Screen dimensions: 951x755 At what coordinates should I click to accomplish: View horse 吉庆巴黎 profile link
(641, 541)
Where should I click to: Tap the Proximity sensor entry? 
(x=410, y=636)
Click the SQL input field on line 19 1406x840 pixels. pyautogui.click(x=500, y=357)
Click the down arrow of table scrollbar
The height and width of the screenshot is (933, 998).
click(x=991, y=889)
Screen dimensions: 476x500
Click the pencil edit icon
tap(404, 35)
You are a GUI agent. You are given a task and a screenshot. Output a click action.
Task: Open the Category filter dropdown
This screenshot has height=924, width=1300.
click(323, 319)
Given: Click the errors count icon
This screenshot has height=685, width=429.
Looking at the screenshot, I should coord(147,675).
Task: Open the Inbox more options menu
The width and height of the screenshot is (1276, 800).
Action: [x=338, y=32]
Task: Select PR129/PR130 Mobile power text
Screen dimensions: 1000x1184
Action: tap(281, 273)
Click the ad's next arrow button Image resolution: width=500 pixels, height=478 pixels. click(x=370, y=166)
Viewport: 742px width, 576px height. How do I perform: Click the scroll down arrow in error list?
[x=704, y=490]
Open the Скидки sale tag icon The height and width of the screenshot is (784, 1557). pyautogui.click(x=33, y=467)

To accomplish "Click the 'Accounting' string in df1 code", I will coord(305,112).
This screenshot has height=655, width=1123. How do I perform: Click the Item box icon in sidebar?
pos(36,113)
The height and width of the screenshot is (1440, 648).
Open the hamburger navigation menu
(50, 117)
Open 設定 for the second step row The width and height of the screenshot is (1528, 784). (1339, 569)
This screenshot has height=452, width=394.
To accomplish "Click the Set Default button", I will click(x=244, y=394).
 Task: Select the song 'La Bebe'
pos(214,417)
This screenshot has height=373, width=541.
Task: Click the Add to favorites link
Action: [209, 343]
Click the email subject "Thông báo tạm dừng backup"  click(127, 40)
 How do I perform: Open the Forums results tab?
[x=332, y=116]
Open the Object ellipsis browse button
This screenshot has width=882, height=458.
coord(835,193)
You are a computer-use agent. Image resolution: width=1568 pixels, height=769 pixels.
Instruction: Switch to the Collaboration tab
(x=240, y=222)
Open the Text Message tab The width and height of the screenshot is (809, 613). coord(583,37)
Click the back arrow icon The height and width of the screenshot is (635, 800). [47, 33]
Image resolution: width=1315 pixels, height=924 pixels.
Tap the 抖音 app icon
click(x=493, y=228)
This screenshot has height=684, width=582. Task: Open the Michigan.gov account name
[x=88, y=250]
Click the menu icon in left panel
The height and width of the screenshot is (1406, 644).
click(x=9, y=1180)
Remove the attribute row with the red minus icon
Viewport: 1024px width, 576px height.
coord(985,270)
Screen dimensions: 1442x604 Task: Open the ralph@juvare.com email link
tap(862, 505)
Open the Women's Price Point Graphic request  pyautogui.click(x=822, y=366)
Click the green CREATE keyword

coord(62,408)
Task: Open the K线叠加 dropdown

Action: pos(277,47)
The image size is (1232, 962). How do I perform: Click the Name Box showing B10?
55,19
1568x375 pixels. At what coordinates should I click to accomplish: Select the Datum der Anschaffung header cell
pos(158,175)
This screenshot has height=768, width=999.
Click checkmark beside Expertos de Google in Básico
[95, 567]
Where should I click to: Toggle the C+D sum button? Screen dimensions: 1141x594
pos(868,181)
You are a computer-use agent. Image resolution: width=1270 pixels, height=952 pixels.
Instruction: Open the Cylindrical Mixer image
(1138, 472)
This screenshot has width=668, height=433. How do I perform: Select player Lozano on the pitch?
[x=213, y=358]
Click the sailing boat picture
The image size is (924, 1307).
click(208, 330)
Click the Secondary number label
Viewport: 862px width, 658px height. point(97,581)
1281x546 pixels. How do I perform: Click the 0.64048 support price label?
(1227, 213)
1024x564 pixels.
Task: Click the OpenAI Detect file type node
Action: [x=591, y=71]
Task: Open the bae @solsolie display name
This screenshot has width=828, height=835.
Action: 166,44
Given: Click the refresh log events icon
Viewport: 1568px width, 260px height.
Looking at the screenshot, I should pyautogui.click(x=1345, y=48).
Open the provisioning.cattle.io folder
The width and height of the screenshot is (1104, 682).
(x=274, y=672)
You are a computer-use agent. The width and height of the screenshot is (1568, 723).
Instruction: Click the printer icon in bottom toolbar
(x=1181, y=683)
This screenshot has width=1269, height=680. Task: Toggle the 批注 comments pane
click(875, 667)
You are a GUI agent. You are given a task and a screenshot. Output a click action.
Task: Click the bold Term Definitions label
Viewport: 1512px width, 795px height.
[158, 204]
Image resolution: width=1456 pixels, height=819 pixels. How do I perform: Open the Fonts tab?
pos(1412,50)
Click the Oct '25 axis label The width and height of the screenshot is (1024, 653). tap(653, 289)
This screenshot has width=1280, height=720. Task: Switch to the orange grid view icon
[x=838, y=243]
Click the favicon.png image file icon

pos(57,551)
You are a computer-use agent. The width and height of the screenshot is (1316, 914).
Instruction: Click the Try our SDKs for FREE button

Aim of the task - Begin at the line containing "Click the Oct" and reproduce each line through the end of the records above.

Written response -
Click the Oct '25 axis label The width and height of the screenshot is (1024, 653). tap(653, 289)
This screenshot has width=1280, height=720. Task: Switch to the orange grid view icon
[x=838, y=243]
Click the favicon.png image file icon

pos(57,551)
You are a computer-use agent. The width and height of the screenshot is (1316, 914).
Instruction: Click the Try our SDKs for FREE button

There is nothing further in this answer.